*What you should do*. Lines from the one containing "Given: Open the SELEZIONA dropdown menu" through the end of the data are to be returned exactly, and no others.

*Records to use*.
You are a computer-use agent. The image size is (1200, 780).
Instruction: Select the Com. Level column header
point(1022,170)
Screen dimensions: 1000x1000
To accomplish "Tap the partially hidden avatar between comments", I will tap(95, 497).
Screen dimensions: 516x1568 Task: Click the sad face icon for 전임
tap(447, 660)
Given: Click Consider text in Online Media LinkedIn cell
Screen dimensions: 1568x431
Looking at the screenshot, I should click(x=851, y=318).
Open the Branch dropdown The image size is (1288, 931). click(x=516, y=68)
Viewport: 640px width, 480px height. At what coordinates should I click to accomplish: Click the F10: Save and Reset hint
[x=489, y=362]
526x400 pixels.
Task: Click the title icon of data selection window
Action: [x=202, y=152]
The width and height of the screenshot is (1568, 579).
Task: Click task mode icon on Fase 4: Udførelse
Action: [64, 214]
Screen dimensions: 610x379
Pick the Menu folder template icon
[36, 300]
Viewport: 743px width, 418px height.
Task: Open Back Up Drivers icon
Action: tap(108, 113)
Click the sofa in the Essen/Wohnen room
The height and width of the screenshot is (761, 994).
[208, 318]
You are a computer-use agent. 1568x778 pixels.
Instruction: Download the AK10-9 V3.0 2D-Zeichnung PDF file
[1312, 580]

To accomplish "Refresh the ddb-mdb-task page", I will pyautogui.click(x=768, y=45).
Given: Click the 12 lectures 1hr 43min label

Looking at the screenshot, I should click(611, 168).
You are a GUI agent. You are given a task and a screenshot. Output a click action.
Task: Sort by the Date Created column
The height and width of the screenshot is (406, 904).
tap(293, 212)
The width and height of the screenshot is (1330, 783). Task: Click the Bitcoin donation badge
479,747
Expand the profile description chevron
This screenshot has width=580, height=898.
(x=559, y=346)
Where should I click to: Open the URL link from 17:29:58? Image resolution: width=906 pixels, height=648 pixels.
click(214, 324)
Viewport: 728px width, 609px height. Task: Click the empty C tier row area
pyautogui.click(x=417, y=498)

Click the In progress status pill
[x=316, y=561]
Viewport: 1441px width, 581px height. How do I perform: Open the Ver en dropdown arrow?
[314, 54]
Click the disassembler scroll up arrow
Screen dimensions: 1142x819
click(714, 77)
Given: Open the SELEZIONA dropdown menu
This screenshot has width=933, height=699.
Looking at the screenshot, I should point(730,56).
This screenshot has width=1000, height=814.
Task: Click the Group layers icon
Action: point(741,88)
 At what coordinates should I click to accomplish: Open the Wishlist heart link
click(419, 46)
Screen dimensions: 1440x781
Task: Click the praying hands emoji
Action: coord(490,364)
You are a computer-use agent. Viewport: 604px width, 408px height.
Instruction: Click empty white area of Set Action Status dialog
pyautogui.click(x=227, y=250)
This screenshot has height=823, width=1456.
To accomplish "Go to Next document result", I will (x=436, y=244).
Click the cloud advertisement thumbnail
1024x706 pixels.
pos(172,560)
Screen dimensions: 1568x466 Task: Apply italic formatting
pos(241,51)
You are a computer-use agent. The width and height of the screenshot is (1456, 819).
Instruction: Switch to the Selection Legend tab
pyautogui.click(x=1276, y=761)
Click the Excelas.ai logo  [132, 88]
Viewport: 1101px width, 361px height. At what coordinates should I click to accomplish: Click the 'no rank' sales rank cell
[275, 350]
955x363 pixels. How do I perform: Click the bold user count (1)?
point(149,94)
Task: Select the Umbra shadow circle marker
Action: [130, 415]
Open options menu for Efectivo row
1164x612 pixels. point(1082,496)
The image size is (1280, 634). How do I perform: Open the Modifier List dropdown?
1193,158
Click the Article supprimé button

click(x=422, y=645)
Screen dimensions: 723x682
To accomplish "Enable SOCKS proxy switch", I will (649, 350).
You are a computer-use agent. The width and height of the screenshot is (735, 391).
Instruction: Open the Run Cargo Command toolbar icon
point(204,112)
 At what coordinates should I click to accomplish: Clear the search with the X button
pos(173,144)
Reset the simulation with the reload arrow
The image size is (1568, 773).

*Exercise answer*.
Given: Open the SELEZIONA dropdown menu
This screenshot has width=933, height=699.
Looking at the screenshot, I should point(730,56).
This screenshot has width=1000, height=814.
Task: Click the Group layers icon
Action: point(741,88)
 At what coordinates should I click to accomplish: Open the Wishlist heart link
click(419, 46)
Screen dimensions: 1440x781
Task: Click the praying hands emoji
Action: coord(490,364)
You are a computer-use agent. Viewport: 604px width, 408px height.
Instruction: Click empty white area of Set Action Status dialog
pyautogui.click(x=227, y=250)
This screenshot has height=823, width=1456.
To accomplish "Go to Next document result", I will (x=436, y=244).
Click the cloud advertisement thumbnail
1024x706 pixels.
pos(172,560)
Screen dimensions: 1568x466 Task: Apply italic formatting
pos(241,51)
You are a computer-use agent. The width and height of the screenshot is (1456, 819).
Instruction: Switch to the Selection Legend tab
pyautogui.click(x=1276, y=761)
Click the Excelas.ai logo  [132, 88]
Viewport: 1101px width, 361px height. At what coordinates should I click to accomplish: Click the 'no rank' sales rank cell
[275, 350]
955x363 pixels. How do I perform: Click the bold user count (1)?
point(149,94)
Task: Select the Umbra shadow circle marker
Action: [130, 415]
Open options menu for Efectivo row
1164x612 pixels. point(1082,496)
The image size is (1280, 634). How do I perform: Open the Modifier List dropdown?
1193,158
Click the Article supprimé button

click(x=422, y=645)
Screen dimensions: 723x682
To accomplish "Enable SOCKS proxy switch", I will (649, 350).
You are a computer-use agent. The width and height of the screenshot is (735, 391).
Instruction: Open the Run Cargo Command toolbar icon
point(204,112)
 At what coordinates should I click to accomplish: Clear the search with the X button
pos(173,144)
Reset the simulation with the reload arrow
The image size is (1568, 773).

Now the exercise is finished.